■ **Task brief**
Repeat each entry below exactly.

■ **Dataset extract**
<<<<

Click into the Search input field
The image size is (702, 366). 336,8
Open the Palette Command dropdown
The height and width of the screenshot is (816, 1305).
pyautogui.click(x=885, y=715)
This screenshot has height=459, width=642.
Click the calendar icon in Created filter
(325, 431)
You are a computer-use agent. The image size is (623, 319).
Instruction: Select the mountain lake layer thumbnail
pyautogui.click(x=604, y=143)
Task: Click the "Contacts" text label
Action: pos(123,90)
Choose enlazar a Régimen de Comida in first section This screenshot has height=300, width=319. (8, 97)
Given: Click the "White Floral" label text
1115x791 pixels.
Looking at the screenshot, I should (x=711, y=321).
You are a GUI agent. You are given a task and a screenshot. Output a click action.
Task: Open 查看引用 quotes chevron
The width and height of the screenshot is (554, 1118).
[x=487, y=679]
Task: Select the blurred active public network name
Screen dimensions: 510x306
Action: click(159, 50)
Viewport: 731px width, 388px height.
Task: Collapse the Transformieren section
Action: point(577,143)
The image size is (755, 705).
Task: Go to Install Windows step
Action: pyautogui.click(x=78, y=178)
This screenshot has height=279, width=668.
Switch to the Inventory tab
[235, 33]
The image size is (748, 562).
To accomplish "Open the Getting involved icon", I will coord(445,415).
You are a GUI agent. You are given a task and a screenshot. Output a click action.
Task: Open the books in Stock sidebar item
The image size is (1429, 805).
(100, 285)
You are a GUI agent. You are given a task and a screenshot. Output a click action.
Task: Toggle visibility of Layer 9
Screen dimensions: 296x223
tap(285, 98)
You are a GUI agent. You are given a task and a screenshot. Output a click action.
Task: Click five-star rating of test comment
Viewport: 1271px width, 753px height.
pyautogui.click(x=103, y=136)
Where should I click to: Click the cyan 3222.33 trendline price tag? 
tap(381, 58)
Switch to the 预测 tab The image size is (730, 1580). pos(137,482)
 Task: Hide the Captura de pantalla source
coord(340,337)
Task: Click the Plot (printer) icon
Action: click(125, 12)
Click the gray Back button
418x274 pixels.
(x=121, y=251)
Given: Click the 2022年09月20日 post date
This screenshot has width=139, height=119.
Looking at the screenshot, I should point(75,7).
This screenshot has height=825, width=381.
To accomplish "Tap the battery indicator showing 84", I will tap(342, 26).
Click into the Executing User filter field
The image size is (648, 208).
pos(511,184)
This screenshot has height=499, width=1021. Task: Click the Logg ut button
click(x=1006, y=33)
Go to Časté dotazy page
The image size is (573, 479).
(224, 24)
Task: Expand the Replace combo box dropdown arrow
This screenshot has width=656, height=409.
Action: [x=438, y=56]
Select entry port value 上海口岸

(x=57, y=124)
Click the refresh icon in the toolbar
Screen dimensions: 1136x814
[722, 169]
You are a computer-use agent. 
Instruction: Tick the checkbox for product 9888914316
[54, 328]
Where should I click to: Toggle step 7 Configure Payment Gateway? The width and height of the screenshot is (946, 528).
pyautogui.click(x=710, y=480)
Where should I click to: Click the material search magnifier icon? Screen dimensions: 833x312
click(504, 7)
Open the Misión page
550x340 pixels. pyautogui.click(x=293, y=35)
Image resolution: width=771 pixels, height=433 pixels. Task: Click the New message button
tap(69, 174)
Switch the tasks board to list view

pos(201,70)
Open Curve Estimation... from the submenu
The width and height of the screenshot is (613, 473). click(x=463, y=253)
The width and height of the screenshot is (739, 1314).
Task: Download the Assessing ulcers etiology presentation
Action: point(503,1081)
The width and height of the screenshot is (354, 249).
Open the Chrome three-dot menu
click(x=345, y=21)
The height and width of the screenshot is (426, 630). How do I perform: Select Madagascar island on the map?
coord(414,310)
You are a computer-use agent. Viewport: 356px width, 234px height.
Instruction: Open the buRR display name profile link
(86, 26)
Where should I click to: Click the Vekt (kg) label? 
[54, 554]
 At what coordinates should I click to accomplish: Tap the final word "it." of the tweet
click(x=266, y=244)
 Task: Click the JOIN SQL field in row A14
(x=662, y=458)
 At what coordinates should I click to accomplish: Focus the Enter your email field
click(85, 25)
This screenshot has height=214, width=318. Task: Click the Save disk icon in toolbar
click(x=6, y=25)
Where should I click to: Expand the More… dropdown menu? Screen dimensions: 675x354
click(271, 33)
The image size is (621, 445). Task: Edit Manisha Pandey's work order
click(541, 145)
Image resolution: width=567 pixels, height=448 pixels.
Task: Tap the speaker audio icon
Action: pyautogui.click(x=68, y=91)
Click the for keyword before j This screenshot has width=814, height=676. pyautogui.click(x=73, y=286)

>>>>

■ **Solution to this exercise**
Click into the Search input field
The image size is (702, 366). 336,8
Open the Palette Command dropdown
The height and width of the screenshot is (816, 1305).
pyautogui.click(x=885, y=715)
This screenshot has height=459, width=642.
Click the calendar icon in Created filter
(325, 431)
You are a computer-use agent. The image size is (623, 319).
Instruction: Select the mountain lake layer thumbnail
pyautogui.click(x=604, y=143)
Task: Click the "Contacts" text label
Action: pos(123,90)
Choose enlazar a Régimen de Comida in first section This screenshot has height=300, width=319. (8, 97)
Given: Click the "White Floral" label text
1115x791 pixels.
Looking at the screenshot, I should (x=711, y=321).
You are a GUI agent. You are given a task and a screenshot. Output a click action.
Task: Open 查看引用 quotes chevron
The width and height of the screenshot is (554, 1118).
[x=487, y=679]
Task: Select the blurred active public network name
Screen dimensions: 510x306
Action: click(159, 50)
Viewport: 731px width, 388px height.
Task: Collapse the Transformieren section
Action: point(577,143)
The image size is (755, 705).
Task: Go to Install Windows step
Action: pyautogui.click(x=78, y=178)
This screenshot has height=279, width=668.
Switch to the Inventory tab
[235, 33]
The image size is (748, 562).
To accomplish "Open the Getting involved icon", I will coord(445,415).
You are a GUI agent. You are given a task and a screenshot. Output a click action.
Task: Open the books in Stock sidebar item
The image size is (1429, 805).
(100, 285)
You are a GUI agent. You are given a task and a screenshot. Output a click action.
Task: Toggle visibility of Layer 9
Screen dimensions: 296x223
tap(285, 98)
You are a GUI agent. You are given a task and a screenshot. Output a click action.
Task: Click five-star rating of test comment
Viewport: 1271px width, 753px height.
pyautogui.click(x=103, y=136)
Where should I click to: Click the cyan 3222.33 trendline price tag? 
tap(381, 58)
Switch to the 预测 tab The image size is (730, 1580). pos(137,482)
 Task: Hide the Captura de pantalla source
coord(340,337)
Task: Click the Plot (printer) icon
Action: click(125, 12)
Click the gray Back button
418x274 pixels.
(x=121, y=251)
Given: Click the 2022年09月20日 post date
This screenshot has width=139, height=119.
Looking at the screenshot, I should point(75,7).
This screenshot has height=825, width=381.
To accomplish "Tap the battery indicator showing 84", I will tap(342, 26).
Click into the Executing User filter field
The image size is (648, 208).
pos(511,184)
This screenshot has height=499, width=1021. Task: Click the Logg ut button
click(x=1006, y=33)
Go to Časté dotazy page
The image size is (573, 479).
(224, 24)
Task: Expand the Replace combo box dropdown arrow
This screenshot has width=656, height=409.
Action: [x=438, y=56]
Select entry port value 上海口岸

(x=57, y=124)
Click the refresh icon in the toolbar
Screen dimensions: 1136x814
[722, 169]
You are a computer-use agent. 
Instruction: Tick the checkbox for product 9888914316
[54, 328]
Where should I click to: Toggle step 7 Configure Payment Gateway? The width and height of the screenshot is (946, 528).
pyautogui.click(x=710, y=480)
Where should I click to: Click the material search magnifier icon? Screen dimensions: 833x312
click(504, 7)
Open the Misión page
550x340 pixels. pyautogui.click(x=293, y=35)
Image resolution: width=771 pixels, height=433 pixels. Task: Click the New message button
tap(69, 174)
Switch the tasks board to list view

pos(201,70)
Open Curve Estimation... from the submenu
The width and height of the screenshot is (613, 473). click(x=463, y=253)
The width and height of the screenshot is (739, 1314).
Task: Download the Assessing ulcers etiology presentation
Action: point(503,1081)
The width and height of the screenshot is (354, 249).
Open the Chrome three-dot menu
click(x=345, y=21)
The height and width of the screenshot is (426, 630). How do I perform: Select Madagascar island on the map?
coord(414,310)
You are a computer-use agent. Viewport: 356px width, 234px height.
Instruction: Open the buRR display name profile link
(86, 26)
Where should I click to: Click the Vekt (kg) label? 
[54, 554]
 At what coordinates should I click to accomplish: Tap the final word "it." of the tweet
click(x=266, y=244)
 Task: Click the JOIN SQL field in row A14
(x=662, y=458)
 At what coordinates should I click to accomplish: Focus the Enter your email field
click(85, 25)
This screenshot has height=214, width=318. Task: Click the Save disk icon in toolbar
click(x=6, y=25)
Where should I click to: Expand the More… dropdown menu? Screen dimensions: 675x354
click(271, 33)
The image size is (621, 445). Task: Edit Manisha Pandey's work order
click(541, 145)
Image resolution: width=567 pixels, height=448 pixels.
Task: Tap the speaker audio icon
Action: pyautogui.click(x=68, y=91)
Click the for keyword before j This screenshot has width=814, height=676. pyautogui.click(x=73, y=286)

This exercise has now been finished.